Only ending in the 1980s where young children was force from both their parents and culture and raised to be good Christians.

Is thirty years too far back for you gungasnake when it come to a force government supported conversion of children into Christians?

Reply Sun 7 Aug, 2011 08:10 pm
A policy begun in the 1800s and ended since then, one way or other, still history books versus newspapers. The world was very different 60 years ago, much less 120.
Reply Sun 7 Aug, 2011 09:01 pm
I just have to love you as a policy that effect tens of thousands and that last a hundred years and only ended 30 years ago deal with fairly current societies not the dim past unless the dim past begin for you a week or a month ago.

Your example that started this thread is just an example of the abused of power under the color of religion not an indictment of any one faiths/religion as all faiths are prone to such abuse with special note of the Christian faith.

A powerful Muslim seizing a young girl off the streets to sexuality misused her and depending on his position in society and his religion to grant him cover is the same as a Christian priest sexuality abusing young children in his care.

It is as must but no more an indictment of the Muslim faith then the actions of Catholic priests are an indictment of the Christian faith.

You are just a hater who is trying to find some justification for your hate and doing a very poor job of it in my opinion.
Reply Mon 8 Aug, 2011 04:40 am
YOU are the "hater(TM)" here, the object of the hatred being Christianity and Christians. The fact that any Amerinds survived at all is due to the influence of Christianity amongst the whites who came over here from Europe. In places like Argentina where pure business interests completely ruled, the Amerinds were exterminated.
Reply Mon 8 Aug, 2011 05:50 am
Right I am a hater because I know that Muslims do not have a corner in using their faith as an excuse for doing evil.

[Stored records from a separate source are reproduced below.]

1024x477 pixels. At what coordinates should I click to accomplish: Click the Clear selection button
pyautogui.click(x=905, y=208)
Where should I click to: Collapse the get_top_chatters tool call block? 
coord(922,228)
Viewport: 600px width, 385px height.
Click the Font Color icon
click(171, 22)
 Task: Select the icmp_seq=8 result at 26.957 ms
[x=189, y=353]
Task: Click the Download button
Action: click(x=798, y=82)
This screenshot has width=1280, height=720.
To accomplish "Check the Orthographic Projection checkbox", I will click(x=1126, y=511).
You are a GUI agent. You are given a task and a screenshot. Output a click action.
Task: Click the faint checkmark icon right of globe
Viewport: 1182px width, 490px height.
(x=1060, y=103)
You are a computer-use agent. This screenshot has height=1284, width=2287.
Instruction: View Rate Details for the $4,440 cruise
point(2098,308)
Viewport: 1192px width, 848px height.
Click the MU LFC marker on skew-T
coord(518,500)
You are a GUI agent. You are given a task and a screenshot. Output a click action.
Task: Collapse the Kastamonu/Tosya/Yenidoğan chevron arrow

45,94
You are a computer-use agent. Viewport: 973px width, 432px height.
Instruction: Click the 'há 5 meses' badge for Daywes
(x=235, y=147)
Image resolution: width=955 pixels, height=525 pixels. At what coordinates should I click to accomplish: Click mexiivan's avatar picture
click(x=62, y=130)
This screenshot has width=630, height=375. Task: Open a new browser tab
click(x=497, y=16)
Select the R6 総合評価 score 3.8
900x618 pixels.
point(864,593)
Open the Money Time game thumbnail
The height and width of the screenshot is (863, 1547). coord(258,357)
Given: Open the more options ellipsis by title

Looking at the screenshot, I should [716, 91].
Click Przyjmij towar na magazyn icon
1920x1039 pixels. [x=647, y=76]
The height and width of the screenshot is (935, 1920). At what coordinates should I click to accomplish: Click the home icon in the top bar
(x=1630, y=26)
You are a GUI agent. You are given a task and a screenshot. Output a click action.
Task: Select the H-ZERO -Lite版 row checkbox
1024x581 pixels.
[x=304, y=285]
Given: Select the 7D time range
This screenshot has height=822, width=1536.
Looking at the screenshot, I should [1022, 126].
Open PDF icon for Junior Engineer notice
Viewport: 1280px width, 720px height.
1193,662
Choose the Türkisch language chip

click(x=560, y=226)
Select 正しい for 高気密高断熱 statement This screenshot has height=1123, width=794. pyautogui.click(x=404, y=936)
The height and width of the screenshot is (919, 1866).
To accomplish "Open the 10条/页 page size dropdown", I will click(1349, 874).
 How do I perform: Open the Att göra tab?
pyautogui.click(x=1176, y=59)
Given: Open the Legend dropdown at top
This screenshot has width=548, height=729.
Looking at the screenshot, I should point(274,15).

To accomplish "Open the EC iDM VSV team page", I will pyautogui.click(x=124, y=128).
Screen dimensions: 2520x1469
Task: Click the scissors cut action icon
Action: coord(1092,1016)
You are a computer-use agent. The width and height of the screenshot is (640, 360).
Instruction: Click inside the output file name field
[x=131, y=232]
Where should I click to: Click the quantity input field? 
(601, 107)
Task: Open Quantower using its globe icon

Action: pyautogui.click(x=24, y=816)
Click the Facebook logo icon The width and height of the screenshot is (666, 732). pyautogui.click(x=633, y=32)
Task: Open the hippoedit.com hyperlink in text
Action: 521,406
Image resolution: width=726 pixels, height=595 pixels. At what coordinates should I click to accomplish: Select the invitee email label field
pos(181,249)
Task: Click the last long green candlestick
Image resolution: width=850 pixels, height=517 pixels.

That Christians have a similar history and people like you have no justification in painting Muslims in a bad light and at the same time poor Christians as always being on the side of the angels and victims.
Reply Tue 9 Aug, 2011 10:45 am
Gonga hates reason almost as much as he hates all Moslems, even those serving with distinction in Nato forces, of which there are many.